David Matásek

* 1963

  • "I took a few blows and then I ran as fast as I could through the alley and there in Mikulandská I saw the result of the beating, there were people far more beaten than I was and in a far more terrible condition. People were bleeding there, there was an improvised bandage area where the policemen didn't beat anybody anymore, they just walked around and looked at what they had done. At the end of Mikulandská Street they had already pulled the police cars, whoever still had some complaints was put straight into the van and taken somewhere to the station. Whoever was bloody and didn't talk much more, they left him alone. That's where this party on Národní Street ended, and the party continued at a friend's flat, where we swore naively, and maybe under the influence of adrenaline and those wounds, that we never wanted anything to do with this regime again, that we would just do everything we could to make it end. It sounds funny today, but we were convinced of that. The humiliation we were subjected to broke something in us."

  • "We had the feeling that our gubernia, the Czechoslovak Socialist Republic, was pursuing some determined project of its own. I was 26 years old, or 25 years old, so I liked to provoke the establishment or the upper class. So to some extent I was asking for some things - whoever went to a demonstration, of course, had to count on just being beaten by the cops, or at least being sprayed with a water cannon, which was kind of our sport. Whoever was wetter won. So it wasn't exactly, well it was just toothless already, their, well I don't want to say terror, maybe that's too strong a word, but just the regime."
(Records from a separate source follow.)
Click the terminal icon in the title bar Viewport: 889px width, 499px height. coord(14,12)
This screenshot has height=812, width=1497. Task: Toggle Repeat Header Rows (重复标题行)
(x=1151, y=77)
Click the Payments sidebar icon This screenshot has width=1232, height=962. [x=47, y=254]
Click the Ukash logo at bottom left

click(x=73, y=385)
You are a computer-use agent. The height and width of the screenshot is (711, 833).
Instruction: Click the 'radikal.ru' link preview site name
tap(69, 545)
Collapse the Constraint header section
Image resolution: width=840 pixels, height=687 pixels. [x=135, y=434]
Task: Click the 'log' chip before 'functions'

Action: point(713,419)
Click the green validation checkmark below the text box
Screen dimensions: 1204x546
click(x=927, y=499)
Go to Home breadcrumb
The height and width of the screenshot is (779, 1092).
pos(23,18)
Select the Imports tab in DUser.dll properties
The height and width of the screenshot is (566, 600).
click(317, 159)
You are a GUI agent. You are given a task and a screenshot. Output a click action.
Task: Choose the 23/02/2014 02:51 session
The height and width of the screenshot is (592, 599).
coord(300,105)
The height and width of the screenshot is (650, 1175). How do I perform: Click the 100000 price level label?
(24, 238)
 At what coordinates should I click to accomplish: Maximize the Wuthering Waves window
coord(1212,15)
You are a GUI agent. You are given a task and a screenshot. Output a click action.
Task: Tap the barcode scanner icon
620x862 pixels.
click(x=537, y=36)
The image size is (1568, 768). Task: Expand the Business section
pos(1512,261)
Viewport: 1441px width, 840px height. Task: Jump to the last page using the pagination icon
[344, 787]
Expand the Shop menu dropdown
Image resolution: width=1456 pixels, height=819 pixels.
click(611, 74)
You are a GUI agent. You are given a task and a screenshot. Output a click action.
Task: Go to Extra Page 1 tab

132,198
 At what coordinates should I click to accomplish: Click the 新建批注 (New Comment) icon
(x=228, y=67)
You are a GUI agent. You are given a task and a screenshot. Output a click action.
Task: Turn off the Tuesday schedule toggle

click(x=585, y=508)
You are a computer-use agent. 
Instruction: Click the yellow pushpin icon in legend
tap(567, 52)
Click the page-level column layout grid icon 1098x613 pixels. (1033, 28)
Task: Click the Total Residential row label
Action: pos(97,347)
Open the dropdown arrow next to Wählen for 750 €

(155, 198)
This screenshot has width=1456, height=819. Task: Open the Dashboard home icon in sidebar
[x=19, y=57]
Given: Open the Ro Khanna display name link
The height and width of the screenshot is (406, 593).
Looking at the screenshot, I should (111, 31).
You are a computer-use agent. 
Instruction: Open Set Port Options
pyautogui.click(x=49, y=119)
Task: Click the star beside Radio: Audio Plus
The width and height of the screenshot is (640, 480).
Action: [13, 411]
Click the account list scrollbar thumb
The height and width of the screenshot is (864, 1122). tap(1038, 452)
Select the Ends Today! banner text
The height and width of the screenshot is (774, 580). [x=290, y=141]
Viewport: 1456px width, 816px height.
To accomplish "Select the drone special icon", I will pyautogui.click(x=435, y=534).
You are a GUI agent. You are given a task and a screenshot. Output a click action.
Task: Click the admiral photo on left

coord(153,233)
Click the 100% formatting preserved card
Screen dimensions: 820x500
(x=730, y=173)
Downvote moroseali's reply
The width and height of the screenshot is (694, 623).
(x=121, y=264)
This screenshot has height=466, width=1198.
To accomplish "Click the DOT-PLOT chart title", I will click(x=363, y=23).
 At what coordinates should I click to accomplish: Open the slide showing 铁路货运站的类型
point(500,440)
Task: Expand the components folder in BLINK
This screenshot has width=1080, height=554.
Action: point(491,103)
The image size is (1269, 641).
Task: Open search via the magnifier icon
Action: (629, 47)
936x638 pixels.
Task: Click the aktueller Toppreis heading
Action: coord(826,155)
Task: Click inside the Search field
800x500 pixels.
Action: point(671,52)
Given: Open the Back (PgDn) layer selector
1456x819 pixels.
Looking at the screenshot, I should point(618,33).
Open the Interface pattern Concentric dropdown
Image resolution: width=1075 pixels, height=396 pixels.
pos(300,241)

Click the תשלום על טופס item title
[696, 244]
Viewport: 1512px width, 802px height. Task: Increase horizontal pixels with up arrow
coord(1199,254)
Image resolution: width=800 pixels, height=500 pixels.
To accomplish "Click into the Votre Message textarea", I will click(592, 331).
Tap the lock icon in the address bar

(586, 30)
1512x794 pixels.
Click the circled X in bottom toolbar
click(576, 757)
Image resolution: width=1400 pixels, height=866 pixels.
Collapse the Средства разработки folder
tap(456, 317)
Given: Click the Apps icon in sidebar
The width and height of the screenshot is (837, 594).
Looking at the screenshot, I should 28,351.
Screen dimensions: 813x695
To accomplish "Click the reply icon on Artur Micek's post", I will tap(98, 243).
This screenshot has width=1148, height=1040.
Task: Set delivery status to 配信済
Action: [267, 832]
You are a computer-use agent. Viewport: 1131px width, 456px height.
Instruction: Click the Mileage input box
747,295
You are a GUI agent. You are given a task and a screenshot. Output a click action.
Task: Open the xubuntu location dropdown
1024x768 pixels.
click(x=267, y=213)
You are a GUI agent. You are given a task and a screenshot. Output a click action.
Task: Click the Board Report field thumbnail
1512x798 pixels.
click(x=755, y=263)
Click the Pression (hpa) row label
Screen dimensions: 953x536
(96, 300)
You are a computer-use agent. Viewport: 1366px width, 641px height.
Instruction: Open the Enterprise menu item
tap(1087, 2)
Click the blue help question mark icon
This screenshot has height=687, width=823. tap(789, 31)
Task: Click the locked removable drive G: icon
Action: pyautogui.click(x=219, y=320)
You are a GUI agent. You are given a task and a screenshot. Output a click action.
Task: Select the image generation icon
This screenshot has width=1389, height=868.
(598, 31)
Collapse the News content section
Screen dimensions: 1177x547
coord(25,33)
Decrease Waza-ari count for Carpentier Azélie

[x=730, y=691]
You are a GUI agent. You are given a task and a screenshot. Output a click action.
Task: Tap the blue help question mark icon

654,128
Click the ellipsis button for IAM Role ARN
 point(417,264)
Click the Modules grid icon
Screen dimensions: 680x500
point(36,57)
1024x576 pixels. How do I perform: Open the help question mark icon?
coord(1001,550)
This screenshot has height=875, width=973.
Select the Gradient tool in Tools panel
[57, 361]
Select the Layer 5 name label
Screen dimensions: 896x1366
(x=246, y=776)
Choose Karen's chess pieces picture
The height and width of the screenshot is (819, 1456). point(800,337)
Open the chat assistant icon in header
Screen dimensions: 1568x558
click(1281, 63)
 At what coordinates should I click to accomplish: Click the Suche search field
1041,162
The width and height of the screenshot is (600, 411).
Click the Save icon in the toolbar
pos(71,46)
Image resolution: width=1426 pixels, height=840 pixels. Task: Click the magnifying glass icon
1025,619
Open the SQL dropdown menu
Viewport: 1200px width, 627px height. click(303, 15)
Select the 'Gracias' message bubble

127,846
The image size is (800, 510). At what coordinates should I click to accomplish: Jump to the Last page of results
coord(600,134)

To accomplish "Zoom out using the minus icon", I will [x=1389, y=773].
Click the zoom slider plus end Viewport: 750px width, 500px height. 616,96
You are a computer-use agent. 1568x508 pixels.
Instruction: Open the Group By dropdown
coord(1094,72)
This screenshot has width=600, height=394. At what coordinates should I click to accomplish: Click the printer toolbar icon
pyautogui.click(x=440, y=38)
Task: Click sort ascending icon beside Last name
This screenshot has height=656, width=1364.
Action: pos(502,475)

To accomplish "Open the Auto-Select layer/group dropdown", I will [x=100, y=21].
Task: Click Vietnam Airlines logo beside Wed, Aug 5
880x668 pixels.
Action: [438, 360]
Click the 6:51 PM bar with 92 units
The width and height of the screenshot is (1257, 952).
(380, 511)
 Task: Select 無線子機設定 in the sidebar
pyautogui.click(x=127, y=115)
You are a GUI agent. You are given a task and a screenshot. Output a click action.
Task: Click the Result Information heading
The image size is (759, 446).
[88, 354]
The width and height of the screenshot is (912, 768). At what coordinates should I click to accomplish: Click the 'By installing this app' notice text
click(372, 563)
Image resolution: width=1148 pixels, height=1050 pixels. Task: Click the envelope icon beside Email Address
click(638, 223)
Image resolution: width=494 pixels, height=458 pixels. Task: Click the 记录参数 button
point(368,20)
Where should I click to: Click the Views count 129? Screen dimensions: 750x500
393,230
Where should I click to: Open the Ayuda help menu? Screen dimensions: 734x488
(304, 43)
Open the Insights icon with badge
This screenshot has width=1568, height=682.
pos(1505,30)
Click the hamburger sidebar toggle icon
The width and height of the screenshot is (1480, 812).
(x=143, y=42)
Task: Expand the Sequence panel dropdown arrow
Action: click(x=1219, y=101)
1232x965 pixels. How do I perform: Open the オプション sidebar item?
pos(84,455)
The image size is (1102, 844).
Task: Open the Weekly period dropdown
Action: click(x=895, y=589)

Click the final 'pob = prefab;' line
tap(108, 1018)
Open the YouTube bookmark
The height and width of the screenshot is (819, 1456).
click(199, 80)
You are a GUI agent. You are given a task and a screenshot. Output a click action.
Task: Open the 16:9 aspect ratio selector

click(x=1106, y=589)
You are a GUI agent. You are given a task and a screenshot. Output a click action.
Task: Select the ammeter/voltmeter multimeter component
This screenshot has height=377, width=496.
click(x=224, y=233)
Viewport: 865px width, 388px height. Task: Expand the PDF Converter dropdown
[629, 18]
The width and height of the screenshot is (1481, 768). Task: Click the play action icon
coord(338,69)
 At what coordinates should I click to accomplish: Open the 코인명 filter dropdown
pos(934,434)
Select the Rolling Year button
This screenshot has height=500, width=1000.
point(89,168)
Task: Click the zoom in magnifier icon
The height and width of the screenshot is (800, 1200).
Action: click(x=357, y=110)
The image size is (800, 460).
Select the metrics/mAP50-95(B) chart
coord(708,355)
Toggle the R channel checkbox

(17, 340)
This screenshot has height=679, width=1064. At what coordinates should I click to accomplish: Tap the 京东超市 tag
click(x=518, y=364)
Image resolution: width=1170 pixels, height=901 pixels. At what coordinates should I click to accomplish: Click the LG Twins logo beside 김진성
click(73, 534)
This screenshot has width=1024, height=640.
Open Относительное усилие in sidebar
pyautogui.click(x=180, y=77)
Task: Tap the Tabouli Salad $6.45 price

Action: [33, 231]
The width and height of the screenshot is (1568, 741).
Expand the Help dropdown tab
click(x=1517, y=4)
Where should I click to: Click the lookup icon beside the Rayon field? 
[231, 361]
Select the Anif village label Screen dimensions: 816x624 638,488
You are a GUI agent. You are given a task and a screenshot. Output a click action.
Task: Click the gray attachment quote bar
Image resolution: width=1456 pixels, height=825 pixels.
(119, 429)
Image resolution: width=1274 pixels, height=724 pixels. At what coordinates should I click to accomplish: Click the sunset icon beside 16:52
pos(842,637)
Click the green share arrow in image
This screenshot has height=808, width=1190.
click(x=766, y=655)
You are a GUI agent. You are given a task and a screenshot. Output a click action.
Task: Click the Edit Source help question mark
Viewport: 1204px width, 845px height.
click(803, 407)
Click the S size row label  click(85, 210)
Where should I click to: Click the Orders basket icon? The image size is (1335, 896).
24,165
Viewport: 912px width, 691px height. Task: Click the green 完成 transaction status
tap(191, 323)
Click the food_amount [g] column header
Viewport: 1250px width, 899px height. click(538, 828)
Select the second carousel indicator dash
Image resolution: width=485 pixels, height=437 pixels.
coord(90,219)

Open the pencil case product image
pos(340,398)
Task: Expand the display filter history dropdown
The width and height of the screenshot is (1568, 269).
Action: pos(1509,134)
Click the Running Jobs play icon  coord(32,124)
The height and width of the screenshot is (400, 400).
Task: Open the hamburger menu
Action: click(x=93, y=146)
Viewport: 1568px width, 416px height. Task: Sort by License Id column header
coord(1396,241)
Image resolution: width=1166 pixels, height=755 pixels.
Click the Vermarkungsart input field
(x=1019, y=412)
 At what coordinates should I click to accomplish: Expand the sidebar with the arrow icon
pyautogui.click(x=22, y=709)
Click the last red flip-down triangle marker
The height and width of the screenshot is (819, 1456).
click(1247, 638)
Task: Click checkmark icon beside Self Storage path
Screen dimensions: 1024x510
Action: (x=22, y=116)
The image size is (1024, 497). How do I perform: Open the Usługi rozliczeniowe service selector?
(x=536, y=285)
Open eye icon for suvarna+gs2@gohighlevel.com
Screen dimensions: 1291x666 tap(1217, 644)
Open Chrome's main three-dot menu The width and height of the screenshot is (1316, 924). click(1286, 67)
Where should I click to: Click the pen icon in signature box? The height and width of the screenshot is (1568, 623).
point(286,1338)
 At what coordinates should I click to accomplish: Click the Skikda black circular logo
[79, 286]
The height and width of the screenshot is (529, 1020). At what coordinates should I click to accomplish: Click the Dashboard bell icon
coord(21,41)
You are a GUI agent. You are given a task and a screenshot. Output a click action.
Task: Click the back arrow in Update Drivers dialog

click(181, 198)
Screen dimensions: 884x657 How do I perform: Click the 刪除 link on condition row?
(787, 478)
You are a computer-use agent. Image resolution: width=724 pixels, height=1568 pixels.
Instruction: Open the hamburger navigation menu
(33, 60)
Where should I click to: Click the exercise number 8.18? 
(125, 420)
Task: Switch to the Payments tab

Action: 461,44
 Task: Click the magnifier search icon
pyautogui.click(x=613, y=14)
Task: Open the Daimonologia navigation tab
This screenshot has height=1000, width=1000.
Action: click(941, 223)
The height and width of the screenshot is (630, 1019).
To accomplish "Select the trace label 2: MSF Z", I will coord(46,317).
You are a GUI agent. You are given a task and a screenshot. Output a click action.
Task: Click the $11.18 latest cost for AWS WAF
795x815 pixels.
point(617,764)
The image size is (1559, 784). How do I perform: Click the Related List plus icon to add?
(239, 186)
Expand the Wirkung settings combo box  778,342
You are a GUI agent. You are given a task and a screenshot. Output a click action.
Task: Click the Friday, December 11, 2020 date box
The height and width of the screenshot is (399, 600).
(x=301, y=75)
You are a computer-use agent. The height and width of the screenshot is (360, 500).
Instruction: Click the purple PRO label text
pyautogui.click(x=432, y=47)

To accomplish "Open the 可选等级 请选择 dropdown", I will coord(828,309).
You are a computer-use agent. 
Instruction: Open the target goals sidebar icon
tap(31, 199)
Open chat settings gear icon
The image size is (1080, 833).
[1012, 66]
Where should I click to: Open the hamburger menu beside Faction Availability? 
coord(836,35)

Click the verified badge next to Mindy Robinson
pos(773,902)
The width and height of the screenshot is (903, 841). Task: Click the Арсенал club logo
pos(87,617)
  • "We lived in Vackov, just above Ohrada, in a workers' quarter, in a terraced house with my mother, father and grandmother. And my mother walked then, because the transport through Wenceslas Square was not possible at all, and because my other grandmother lived in Podolí, she went to see her on foot, or whatever. And we had no news of her, no mobile phones, I think even the phone boxes didn't work because of the occupation. My parents believed in the reform process, in the Prague Spring of 1968, and somehow, I think, they understood quite fundamentally that it was over. And I saw my dad crying for the first time in my life, and it was a terrible experience for me, for a five-year-old boy, to see the demigod that you have on that pedestal the most, your parents. Suddenly I saw that he was also weak, that he was afraid of something. Then it took a while, or I mean after that it took 40 years, but then it took a while, sorry, it was 20 years, before they pulled away, but my mother and I used to drive along the river where the military settlement was in Malečice in the meadow. It was really the Russians, from the Warsaw Pact, it was this nation. And they had a field kitchen there, some tents and so on, they just had a military encampment there, and my mother and I used to go there. Mum used to ride a men's Favorit bicycle and I was sitting on the frame and we were riding around and I was singing 'Go home, Ivan' in a resistance way. That's what I remember, those are two completely personal experiences of the occupation."

  • Celé nahrávky
  • 1

    Praha, 13.12.2022

    (audio)
    délka: 42:58
    nahrávka pořízena v rámci projektu The Stories of Our Neigbours
Celé nahrávky jsou k dispozici pouze pro přihlášené uživatele.

We have sworn to do everything we can to end the regime

David Matásek as a student, 1980s
David Matásek as a student, 1980s
zdroj: witness´s archive

David Matásek was born on 14 February 1963 in Prague, Žižkov. He grew up in an artistic environment, both his parents studied toy design at the secondary school of arts and crafts. At the age of five he experienced the Soviet occupation in August 1968. He was an only child until the age of nine, then his two twin brothers were born. At the age of fifteen he entered the Prague Conservatory, from which he graduated at nineteen. Subsequently, he worked as a freelance actor in the group Studio Bouře (Storm), with which he toured the country. On 17 November 1989, he took part in a demonstration in Albertov and got into a clash with the police on Národní Street. From 1991 he was employed as a member of the National Theatre drama group. At the time of the Velvet Revolution, he considered emigration, which ultimately did not happen thanks to the regime change. In 2022, David Matásek worked as a renowned Czech actor in Prague.